Am Ende wählte ich Plan B: Brad Pitts Produktionsfirma, die meiner Meinung nach die besten Filme in Hollywood macht. Ich werde an der Produktion beteiligt sein, und man hat mich auch gebeten, das Drehbuch zu schreiben. Aber was das Schreiben angeht, ist mein Ego nicht mehr allzu groß (man sollte sich nie zu starr an etwas klammern), deshalb ist es für mich absolut in Ordnung, wenn das Buch auseinandergenommen und für ein anderes Medium wieder neu zusammengesetzt wird. Ich freue mich sogar darauf und werde bestimmt eine Menge lernen! 

Krimi-Couch:
Wie sind Sie auf die Idee zu der Geschichte gekommen? Hat ihre Arbeit als Psychotherapeut Sie dazu inspiriert?

Alex Michaelides:
Eigentlich gab es für die Geschichte zwei Inspirationen. Die erste war der griechische Mythos um Alkestis, insbesondere das Theaterstück von Euripides. Ich habe es mit 13 entdeckt und es hatte großen Einfluss auf mich. Es geht um eine Frau, die ihr Leben opfert, um ihren Ehemann zu retten. Am Ende des Stückes wird sie ins Leben zurückgeholt und mit ihm wiedervereint. Sie weigert sich aber, zu sprechen. Das Stück wird nicht oft gespielt, denn es ist schwierig. Viele wissen mit Alkestis‘ Schweigen nichts anzufangen. Ist sie froh, ihren Mann wiederzusehen? Ist sie wütend, dass er sie für ihn hat sterben lassen? Diese Verweigerung einer Auflösung und dieses Bild einer stummen Frau, das hat mich jahrelang verfolgt, warum auch immer. Ich habe einige Anläufe probiert, der Geschichte ein Update in Form eines Kurzfilms oder eines Theaterstückes zu verpassen, aber es einfach nicht richtig hinbekommen.
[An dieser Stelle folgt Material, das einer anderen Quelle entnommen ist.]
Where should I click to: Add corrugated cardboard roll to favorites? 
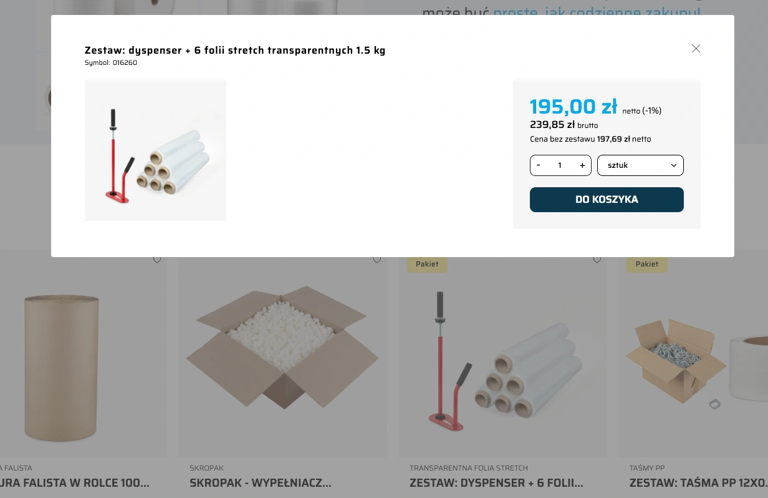point(157,260)
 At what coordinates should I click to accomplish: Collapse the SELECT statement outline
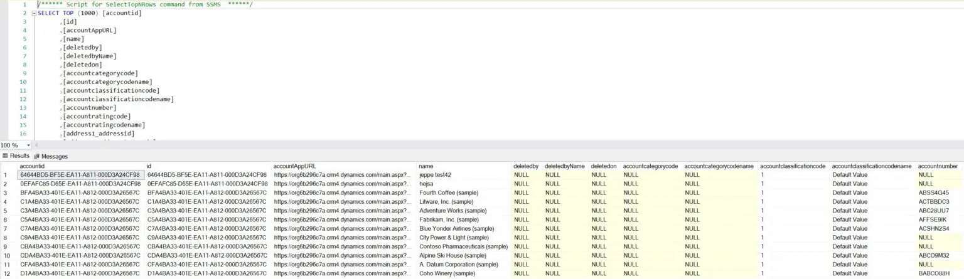(x=34, y=13)
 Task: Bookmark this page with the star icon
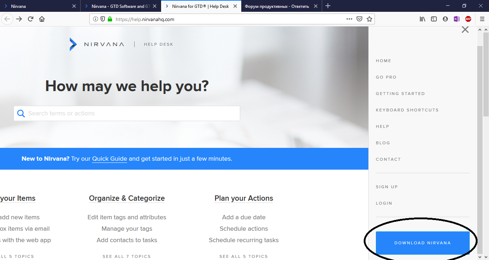[369, 19]
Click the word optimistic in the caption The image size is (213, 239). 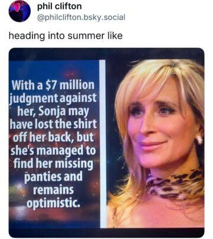[53, 203]
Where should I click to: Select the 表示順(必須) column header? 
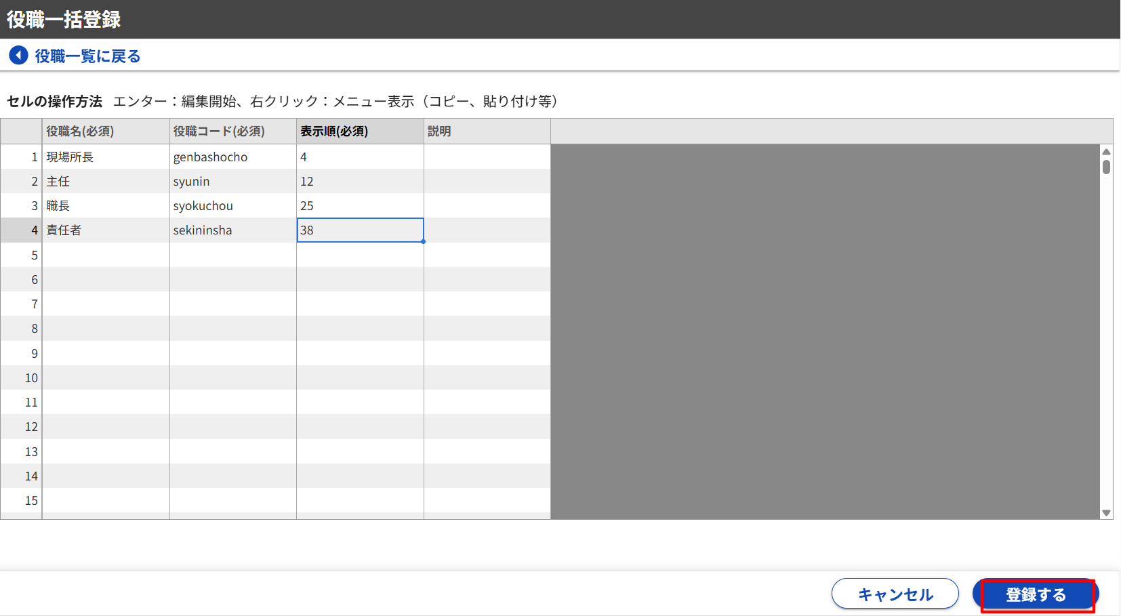point(360,131)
Zwischenzeitlich hatte ich schon an mehreren Orten Psychotherapie studiert (ohne je einen Abschluss zu machen) und ein paar Jahre in einer geschlossenen Psychiatrie für Jugendliche gearbeitet. Als dann einmal die Idee da war, die Geschichte um Alkestis in einer solchen Einrichtung anzusiedeln, mit einer stummen Protagonistin und einem Psychotherapeuten statt eines Ermittlers als Hauptfigur, fügte sich in meinem Kopf urplötzlich alles zusammen. Das war die Geburtsstunde von „Die stumme Patientin“.

Das Interview führte Carola Krauße im Juni 2019.